DESCRIPTION OF THE TASK — Identify all lines in the listing that include the word "will", and copy them out.

(DATA begins)

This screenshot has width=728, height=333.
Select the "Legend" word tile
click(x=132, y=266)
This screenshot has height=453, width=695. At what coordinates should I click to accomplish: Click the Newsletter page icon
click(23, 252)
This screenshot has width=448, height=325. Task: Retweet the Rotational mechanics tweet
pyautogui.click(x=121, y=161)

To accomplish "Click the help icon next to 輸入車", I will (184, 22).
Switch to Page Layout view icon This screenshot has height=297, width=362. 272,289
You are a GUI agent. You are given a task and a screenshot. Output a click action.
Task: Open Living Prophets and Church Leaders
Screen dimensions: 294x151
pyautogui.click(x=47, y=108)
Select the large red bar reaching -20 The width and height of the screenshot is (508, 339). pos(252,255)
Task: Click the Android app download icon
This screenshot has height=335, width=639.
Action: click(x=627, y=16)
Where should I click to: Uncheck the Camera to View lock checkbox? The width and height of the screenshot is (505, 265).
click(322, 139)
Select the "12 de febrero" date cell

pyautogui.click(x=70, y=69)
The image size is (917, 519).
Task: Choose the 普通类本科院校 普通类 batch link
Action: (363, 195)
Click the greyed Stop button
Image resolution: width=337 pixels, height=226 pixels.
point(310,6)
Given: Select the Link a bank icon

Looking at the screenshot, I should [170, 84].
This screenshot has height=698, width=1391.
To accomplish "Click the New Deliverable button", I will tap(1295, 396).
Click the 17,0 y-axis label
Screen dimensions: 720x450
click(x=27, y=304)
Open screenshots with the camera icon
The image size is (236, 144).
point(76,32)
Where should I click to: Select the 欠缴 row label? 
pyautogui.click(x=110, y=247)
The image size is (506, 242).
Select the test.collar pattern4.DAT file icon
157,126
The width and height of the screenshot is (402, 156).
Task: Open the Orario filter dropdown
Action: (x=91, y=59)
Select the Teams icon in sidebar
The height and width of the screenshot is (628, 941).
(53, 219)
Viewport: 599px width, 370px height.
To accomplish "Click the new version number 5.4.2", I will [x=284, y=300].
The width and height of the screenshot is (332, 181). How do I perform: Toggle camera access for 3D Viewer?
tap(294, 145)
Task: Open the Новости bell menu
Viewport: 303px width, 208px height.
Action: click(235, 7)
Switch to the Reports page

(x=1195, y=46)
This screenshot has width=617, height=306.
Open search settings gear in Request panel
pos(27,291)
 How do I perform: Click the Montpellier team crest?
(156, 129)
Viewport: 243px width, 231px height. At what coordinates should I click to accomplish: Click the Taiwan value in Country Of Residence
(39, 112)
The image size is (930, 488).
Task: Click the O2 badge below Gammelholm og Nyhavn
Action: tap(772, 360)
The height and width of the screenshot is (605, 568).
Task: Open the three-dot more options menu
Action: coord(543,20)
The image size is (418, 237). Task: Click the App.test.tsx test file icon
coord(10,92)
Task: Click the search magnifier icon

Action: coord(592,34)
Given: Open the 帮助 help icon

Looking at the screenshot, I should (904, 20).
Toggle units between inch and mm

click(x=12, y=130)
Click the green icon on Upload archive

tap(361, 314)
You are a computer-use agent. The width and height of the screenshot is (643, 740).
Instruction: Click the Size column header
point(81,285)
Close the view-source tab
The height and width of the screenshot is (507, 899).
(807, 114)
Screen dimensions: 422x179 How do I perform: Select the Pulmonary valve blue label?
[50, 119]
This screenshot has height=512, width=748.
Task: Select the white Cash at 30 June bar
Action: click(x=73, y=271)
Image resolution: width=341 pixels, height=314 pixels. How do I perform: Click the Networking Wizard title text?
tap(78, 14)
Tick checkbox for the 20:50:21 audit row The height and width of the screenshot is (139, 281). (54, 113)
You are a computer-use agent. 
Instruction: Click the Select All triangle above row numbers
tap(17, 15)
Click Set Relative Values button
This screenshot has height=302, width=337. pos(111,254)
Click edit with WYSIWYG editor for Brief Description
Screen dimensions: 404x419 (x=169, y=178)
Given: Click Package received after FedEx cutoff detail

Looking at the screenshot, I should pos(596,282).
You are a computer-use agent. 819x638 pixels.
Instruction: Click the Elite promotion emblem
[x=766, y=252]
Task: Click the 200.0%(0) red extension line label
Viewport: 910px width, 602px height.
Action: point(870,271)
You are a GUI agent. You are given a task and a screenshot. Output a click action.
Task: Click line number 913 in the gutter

(DATA ends)

EXERCISE OUTPUT —
To accomplish "Click the help icon next to 輸入車", I will (184, 22).
To accomplish "Click the New Deliverable button", I will tap(1295, 396).
To accomplish "Click the new version number 5.4.2", I will [x=284, y=300].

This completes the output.